The bed is as com­fort­able as it is beau­ti­ful. The assort­ment of pil­lows includes poly and down, and the dec­o­ra­tive pil­lows in embroi­dered silk (“Ambon” from Osborne & Lit­tle) are purely deca­dent. The enor­mous wardrobe has funky details and looks like it might open into another world entirely. The desk area fea­tures an ergonomic task chair with pearly insets in the legs and an iPod dock.

The Rosen Suite includes a sep­a­rate liv­ing area with two win­dow walls, a pur­ple sofa, two slip­per chairs with ottomans, another tele­vi­sion, desk area, and a sec­ond full bath­room. Did I men­tion the espresso machine?

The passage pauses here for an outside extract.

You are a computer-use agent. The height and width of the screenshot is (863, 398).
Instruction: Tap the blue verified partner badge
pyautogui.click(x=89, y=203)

Let me gush over these bath­rooms – they are under­stated luxury.

The Duravit under-mount sink and quartz top (at a decent height), com­bine with the zebra­wood veneer cab­i­netry for a fresh look with all the prac­ti­cal­i­ties. The van­ity area fea­tures plenty of stor­age, ter­rific light­ing and a makeup mir­ror. Aro­mather­apy toi­letries are high qual­ity and have amus­ing names (which I for­got to write down!). The fix­tures are from Hans­grohe, and those sleek mar­ble floors are heated (dou­ble bonus!).  A live bam­boo plant and mod­ern art round out the com­fort­ing design.

From our suite, there was min­i­mal street noise and no noise at all from neigh­bor­ing rooms. Smaller rooms in the hotel are equally styl­ish (I peeked around the clean­ing staff). High ceil­ings, exposed beams and columns appear through­out , as befits a repur­posed old building.

The hotel’s pub­lic spaces are so much fun!  The din­ing room is to die for — teal leather chairs and dark wood with gor­geous wall­pa­per. The front desk area, lobby, and open con­cept bar are so col­or­ful it makes you smile to see it — unless you are an all-beige fan.

I love this hotel, want to buy the Rosen Suite and bring it with me to every place I travel!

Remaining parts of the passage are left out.